Although previous reports have shown that thrombi can occur in these pouches,^{[12, 13, 14, 15, 16, 17, 18, 19]} we did not find any thrombi in the 176 LASPs that we reviewed (although we have already seen thrombus in a LASP in a patient not included in the present study because stroke was not the indication for TEE, Figure 5). One explanation could be that the LASP is a small, non-trabeculated pouch, and thus, thrombi are not retained for long times. Two recent studies^{[34, 35]} compared anticoagulation to antiplatelet therapy in patients with ESUS, but neither study could show superiority. A third study is still ongoing.^[36] These negative results could be explained by the heterogeneity of embolic source in ESUS patients.^[37] Nevertheless, the thrombus observations and our results have given rise to the question of whether it might be appropriate to prescribe anticoagulation therapy to some patients with a LASP that experienced an ESUS.

Figure 5

Thrombus in a LASP (arrow). LASP: left atrial septal pouch.
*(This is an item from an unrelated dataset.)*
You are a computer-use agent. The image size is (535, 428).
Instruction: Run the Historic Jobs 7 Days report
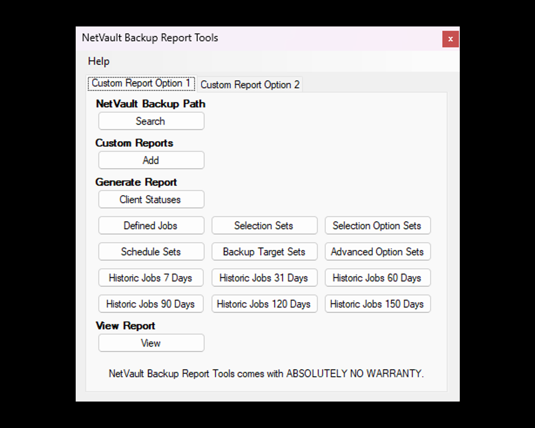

Our study was designed to evaluate cryptogenic stroke, which, by definition, excludes atrial fibrillation. This was done with a quite strong workup, even stronger than it was done in other studies, as in CLOSE study for example.^[38]

The role of AF and other factors (as coagulation abnormalities for example) in thrombus formation in a LASP could be an interesting subject to study.

Our study also demonstrated that the anatomical dimensions of the LASP were not associated with an ESUS. Therefore, special attention should be given to even small pouches during routine examinations. Future studies should confirm this result with larger patient cohorts.

Study limitations

The main limitation of this single-center study was its retrospective design. Thus, the TEE procedure was not designed to search for LASPs, in particular. However, all the TEEs in both groups were reviewed blindly by two independent observers, which prevented potential biases in data collection. Contrast injection to exclude a PFO was sometimes not discriminating and these patients where therefore classified as having no LASP, this could induce an underestimation of LASPs. Another potential limitation was the relatively small number of patients in the ESUS+ group (148 patients). However, to our knowledge, this was the largest ESUS+ cohort studied to date.

Conclusion

To our knowledge this is the first study on LASP, to date, to use ESUS definition for classifying a cryptogenic stroke. We found a higher prevalence of LASP in patients with ESUS compared to patients with strokes of known origin. Given this result, we recommend that patients with a cryptogenic stroke should be routinely screened for the presence of a LASP. Moreover, our results gave rise to the question of whether anticoagulation might be an appropriate treatment for some patients with a LASP that presented an ESUS. Future, large-scale, prospective studies should be conducted to address this issue.

We also found that the rate of describing LASPs was low among TEE operators. Therefore, we strongly recommend that TEE operators should be made aware of the importance of searching for LASPs in TEEs.